À en croire Internet, il y aurait davantage à écrire sur les circonstances dans lesquelles l’Afrique s’est vue invitée à la 52ème Biennale de Venise que sur l’exposition en elle-même. Confrontant partisans et opposants de ‘Venise’, les débats et forums actifs sur le net ont eu pour effet d’évacuer toute réflexion portant, à proprement parler, sur la création africaine.1 « Check-List Luanda Pop », le projet de Fernando Alvim et Simon Njami, sélectionné par un jury2 présidé par Robert Storr – directeur artistique de la Biennale de Venise – s’apprécie sur deux registres: son concept, étayé par une série d’essais signés par Alvim, Njami et Dokolo, et les choix artistiques censés donner corps aux problématiques soulevées.
Peu de temps avant l’ouverture de la biennale, trois textes furent diffusés par le service presse du Pavillon Africain, en vue de poser les jalons d’une exposition se voulant manifeste. Mais dès les premières lignes, se pose une question fondamentale. Le discours ne définit clairement ni les « modes ou conventions établies » avec lesquels il affirme rompre, ni les moyens par lesquels l’exposition, en tant qu' »espace de réflexion, de confrontation et de proposition », atteint cette rupture. En d’autres termes, en quoi « Check-List » diffère-t-elle radicalement des tendances actuelles? Qu’y est-il dit de plus qu' »Africa Remix » ou la Triennale de Luanda n’aurait déjà exploré? Ni les écrits des organisateurs, ni la visite de l’exposition ne sont véritablement concluants.
Dans « Check-List. Une réflexion sur quinze années d’art africain contemporain à travers le monde », les commissaires reviennent sur les origines de « ce que l’on appelle art africain contemporain », et citent deux événements majeurs. « Ethinicolor », festival coordonné à Paris en 1987 par la future équipe de Revue Noire, ainsi que « Art from South Africa », présentée en 1990 par David Elliott (co-commissaire d' »Africa Remix »), alors directeur du Musée d’Art Moderne d’Oxford. Mais la sélectivité de ce rappel historique s’affirme lorsque Revue Noire est présentée comme le magazine qui change « d’emblée » la perception du monde sur la création africaine, qu' »Africa Remix » – dernier grand panorama en date – apparaît comme « le point culminant » de l’histoire des expositions d’art africain, alors que les initiatives du Forum for African Arts à Venise en 1999 et 2001 sont loin d’être appréciées à leur juste valeur.
Il est tout à fait fondé et légitime que les commissaires rappellent le rôle déterminant qu’ils ont personnellement joué dans la reconnaissance de la contemporanéité africaine. Cependant, si l’on observe l’histoire dans ses faits, la présence africaine à Venise, assurée par un commissariat africain – hormis le Pavillon Egyptien et une brève présence sud-africaine – remonte à « Authentic/Ex-Centric » de Salah Hassan et Olu Oguibe. Accompagnant cette exposition, le catalogue fournit un certain nombre de textes de référence, engageant art africain et histoire de l’art sur le terrain du conceptualisme. Une approche s’inscrivant dans une série de manifestations internationales parmi lesquelles, pour ne mentionner que celles d’Okwui Enwezor, on compte la Biennale de Johannesburg (1997), « The Short Century » (2000), et la Documenta 11 (2002). Cette précision a toute son importante en ce sens que les projets cités ont eu pour conséquence d’ancrer un discours théorique sur des bases contemporaines qui faisaient défaut aux interprétations que générait l’art africain. Ainsi, lorsqu’Alvim et Njami déclarent « l’ouverture officielle de la biennale à l’Afrique [un]moment idéal pour faire le bilan prospectif et critique de la création africaine » et disposer aujourd’hui « des moyens d’accomplir ce travail nécessaire à un moment crucial de l’histoire de l’art », ils nous mettent dans l’attente d’un discours conséquent. Or, l’exposition n’offre aucune proposition de ce genre. Le visiteur « est invité à regarder les œuvres et leur mise en scène pour ce qu’elles sont et non pas pour ce que l’on voudrait qu’elle fussent. »

EXTRAIT DES DONNÉES
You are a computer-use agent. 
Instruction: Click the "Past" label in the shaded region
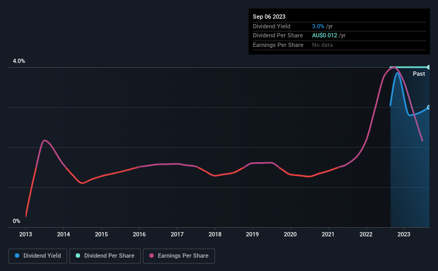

CONSIGNE ÉCRITE 1
Résumez en deux phrases le texte sur le Pavillon africain de Venise.
CONSIGNE ÉCRITE 2
D'après le texte sur le Pavillon africain de Venise, qui présidait le jury ayant sélectionné « Check-List Luanda Pop » ?
CONSIGNE ÉCRITE 3
Prolongez le texte sur le Pavillon africain de Venise à la suite de sa dernière phrase.

RÉPONSE 1
Le texte critique « Check-List Luanda Pop », le projet de Fernando Alvim et Simon Njami présenté à la 52e Biennale de Venise, dont le discours ne définit clairement ni les conventions avec lesquelles il prétend rompre ni les moyens de cette rupture. Il reproche aussi aux commissaires un rappel historique sélectif qui sous-estime les initiatives du Forum for African Arts à Venise en 1999 et 2001, et constate que l'exposition n'offre pas le bilan critique qu'ils avaient annoncé.

RÉPONSE 2
Robert Storr, directeur artistique de la Biennale de Venise.

RÉPONSE 3
Se satisfaire de l’adage selon lequel l’œuvre d’art parlerait d’elle-même, c’est oublier qu’un manifeste artistique se doit d’être porteur d’une révolution d’ordre esthétique ou conceptuelle. Sur ce registre, « Check-List Luanda Pop » nous laisse sur notre faim. Si ce n’est, bien sûr, que le manifeste en question se joue sur l’acte politique que constitue la présence à Venise d’un projet entièrement africain. « Check List, disent ses commissaires, est une réflexion sur la manière de collectionner ». Il faut effectivement saluer l’existence de la Collection Africaine d’Art Contemporain Sindika Dokolo, qui vient occuper un terrain acquis à la Collection d’Art Africain Contemporain (CAAC) de Jean-Christophe Piggozzi. Paradoxalement, c’est justement son statut privé, alors même qu’elle avait été sélectionnée pour le Pavillon Africain, qui a valu le retrait, avec accord de Robert Storr, d’une subvention de 100.000 dollars promise par le MoMA au vainqueur de l’appel à propositions. L’équipe de la Fondation Sindika Dokolo fut donc chargée de trouver, à trois mois de son inauguration, les fonds nécessaires à la réalisation du pavillon. Et, alors que l’on s’attendait à voir figurer dans la liste des partenaires les noms d’habituelles institutions européennes, « Check-List » est uniquement financée par l’Angola. Cette indépendance de l’Afrique vis-à-vis des bailleurs de fonds du Nord, l’identité africaine de la collection, sa localisation en Angola, font de cette première participation officielle à la Biennale de Venise un événement historique.
Mais une exposition, se juge avant tout par un choix d’œuvres et une scénographie. Et le Pavillon Africain n’entend pas échapper pas à la règle. « Check-List Luanda Pop » est présentée à l’Artillerie de l’Arsenal, mariant trente artistes de renom, ainsi que de nouvelles signatures. L’espace d’exposition est divisé en deux parties comprenant une section principalement dédiée à l’art vidéo, exceptés Manrojas (2006), série photographique de Ndilo Mutima et Seven Deadly Sins (2006), installations lumineuses de Kendell Geers. Le second espace comporte des installations, de la peinture et des photographies.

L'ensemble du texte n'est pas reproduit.